De Conrad Kilian, les amateurs de légendes et d'énigmes feront un héros d'épopée. Ses observations passeront pour des prophéties. Son orgueilleuse exaltation deviendra du génie. Son suicide, considéré comme suspect, fera place à un assassinat pour le compte des services secrets américains. Et aussi bien l'accident d'avion dans lequel périra en 1947 le général Leclerc, coupable d'avoir pris contact avec Kilian, deviendra sabotage et attentat. Car il est toujours tentant d'enrober l'histoire, et particulièrement celle qui touche au pétrole, dans les voiles du mystère et des complots.

 

 

Mais le fait est que le Sahara compte environ deux millions de kilomètres carrés - soit près de quatre fois la superficie de la France - de terrains sédimentaires, comprenant de nombreuses structures favorables aux accumulations d'hydrocarbures. De plus, le désert constitue une zone géologiquement peu perturbée dont le sous-sol n'est ni fracturé ni plissé à l'excès, ce qui laisse présumer que les gisements pourraient n'être pas négligeables.

1947 : c'est précisément cette année-là que le Bureau de recherches de pétrole (BRP) conçoit l'intérêt d'une prospection méthodique du Sahara. Il entreprend par lui-même des travaux de reconnaissance, et apporte son concours technique et financier aux sociétés de recherches dont il a favorisé la création. Des sociétés spéciales de financement (FINAREP, COFIREP ... ) prennent d'importantes participations dans ces entreprises.

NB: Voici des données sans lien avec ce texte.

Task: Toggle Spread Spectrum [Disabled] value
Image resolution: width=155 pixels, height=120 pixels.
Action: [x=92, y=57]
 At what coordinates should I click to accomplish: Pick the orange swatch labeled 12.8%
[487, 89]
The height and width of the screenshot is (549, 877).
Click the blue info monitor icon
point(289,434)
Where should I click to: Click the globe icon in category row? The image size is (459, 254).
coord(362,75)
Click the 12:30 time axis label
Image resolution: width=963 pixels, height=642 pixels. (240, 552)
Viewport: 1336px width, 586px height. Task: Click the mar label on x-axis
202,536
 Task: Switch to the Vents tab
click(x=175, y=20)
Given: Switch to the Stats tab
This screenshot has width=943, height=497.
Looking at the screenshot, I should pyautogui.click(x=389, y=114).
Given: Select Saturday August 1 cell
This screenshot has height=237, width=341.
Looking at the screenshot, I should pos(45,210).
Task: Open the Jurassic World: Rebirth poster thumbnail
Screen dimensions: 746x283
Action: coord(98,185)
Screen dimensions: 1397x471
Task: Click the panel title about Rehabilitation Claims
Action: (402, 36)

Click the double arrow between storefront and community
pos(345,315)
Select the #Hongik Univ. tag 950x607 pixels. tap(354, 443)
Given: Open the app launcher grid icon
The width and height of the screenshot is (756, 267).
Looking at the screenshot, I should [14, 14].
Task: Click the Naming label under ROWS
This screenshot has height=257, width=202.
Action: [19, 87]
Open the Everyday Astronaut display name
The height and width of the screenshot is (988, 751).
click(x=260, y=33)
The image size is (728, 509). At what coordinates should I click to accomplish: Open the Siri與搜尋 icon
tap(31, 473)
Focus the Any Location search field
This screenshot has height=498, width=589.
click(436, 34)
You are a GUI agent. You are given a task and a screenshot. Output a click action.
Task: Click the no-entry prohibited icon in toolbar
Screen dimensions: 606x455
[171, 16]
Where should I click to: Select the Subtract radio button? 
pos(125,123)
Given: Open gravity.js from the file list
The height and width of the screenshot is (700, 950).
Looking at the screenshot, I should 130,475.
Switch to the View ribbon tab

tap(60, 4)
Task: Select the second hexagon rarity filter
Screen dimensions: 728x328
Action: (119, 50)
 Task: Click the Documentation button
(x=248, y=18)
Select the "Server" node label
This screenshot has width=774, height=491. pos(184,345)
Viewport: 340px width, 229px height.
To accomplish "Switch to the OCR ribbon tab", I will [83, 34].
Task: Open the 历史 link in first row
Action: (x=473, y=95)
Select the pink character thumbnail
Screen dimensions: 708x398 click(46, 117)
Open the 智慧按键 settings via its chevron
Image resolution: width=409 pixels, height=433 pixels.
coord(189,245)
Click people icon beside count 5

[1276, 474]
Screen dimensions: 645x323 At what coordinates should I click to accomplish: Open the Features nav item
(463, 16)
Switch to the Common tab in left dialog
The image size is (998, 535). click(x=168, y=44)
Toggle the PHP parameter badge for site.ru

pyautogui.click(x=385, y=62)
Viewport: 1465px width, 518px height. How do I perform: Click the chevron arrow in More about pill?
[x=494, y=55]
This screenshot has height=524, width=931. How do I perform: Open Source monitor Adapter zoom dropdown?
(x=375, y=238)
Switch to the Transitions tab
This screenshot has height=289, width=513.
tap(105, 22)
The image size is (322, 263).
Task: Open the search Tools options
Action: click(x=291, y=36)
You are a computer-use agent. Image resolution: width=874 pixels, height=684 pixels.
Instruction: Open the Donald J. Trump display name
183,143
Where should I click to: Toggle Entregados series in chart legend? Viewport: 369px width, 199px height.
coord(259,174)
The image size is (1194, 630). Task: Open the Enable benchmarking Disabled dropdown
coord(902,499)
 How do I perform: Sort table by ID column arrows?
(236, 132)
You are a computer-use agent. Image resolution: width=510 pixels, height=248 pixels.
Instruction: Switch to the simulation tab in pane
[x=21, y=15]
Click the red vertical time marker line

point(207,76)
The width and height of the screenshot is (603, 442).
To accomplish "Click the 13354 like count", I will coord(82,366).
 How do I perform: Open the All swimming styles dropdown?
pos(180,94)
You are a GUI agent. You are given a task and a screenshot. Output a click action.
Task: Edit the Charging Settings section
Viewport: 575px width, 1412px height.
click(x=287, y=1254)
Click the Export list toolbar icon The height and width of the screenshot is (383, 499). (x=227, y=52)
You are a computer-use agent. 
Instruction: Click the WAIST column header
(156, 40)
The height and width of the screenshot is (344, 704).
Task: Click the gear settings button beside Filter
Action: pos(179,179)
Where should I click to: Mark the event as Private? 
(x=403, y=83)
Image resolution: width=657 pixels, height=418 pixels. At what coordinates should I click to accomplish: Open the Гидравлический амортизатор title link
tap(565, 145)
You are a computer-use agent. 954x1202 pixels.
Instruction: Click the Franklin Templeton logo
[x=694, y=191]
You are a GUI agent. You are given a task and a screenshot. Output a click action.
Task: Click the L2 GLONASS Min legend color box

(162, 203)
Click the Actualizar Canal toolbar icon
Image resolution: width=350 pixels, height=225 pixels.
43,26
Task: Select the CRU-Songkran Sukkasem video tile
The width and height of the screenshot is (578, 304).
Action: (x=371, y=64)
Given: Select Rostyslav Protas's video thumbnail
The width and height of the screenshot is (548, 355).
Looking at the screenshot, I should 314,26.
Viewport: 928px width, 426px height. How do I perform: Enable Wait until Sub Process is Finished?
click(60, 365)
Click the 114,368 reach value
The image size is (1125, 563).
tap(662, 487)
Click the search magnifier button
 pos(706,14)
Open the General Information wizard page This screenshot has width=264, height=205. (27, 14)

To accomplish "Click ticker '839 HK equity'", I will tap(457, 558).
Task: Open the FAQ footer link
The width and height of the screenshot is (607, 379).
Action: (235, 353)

Sur place, des missions font l'inventaire du désert. Des permis sont accordés, d'abord à la Française des pétroles et à la Société nationale de recherche de pétrole en Algérie (SN Repal), puis à des firmes variées, auxquelles participent la Royal Dutch-Shell, la BP, Caltex, la New Jersey, des indépendants américains. Ainsi se mêlent, pour arracher le pétrole aux mirages, les capitaux publics et privés, français et internationaux.

Leur attente n'est pas déçue. Des indices favorables sont relevés en 1951 dans une palmeraie voisine de Colomb-Béchar, en 1953 dans la région d'In Salah. En mars 1956 apparaît une huile légère, de bonne qualité, sur les confins de la Libye (à Edjeleh, puis à Zarzaïtine). En juillet 1956, au sud-est d'Ouarghé, à Hassi-Messaoud le bien-nommé (en arabe, « le puits bienheureux »), le trépan atteint, vers 3 300 mètres, une couche de grès imprégné d'huile à forte pression. Presque en même temps, au sud de Laghouat, à Hassi-R'mel, est découvert un vaste champ de gaz naturel. Le coq gaulois n'a pas gratté en vain les sables du Sahara.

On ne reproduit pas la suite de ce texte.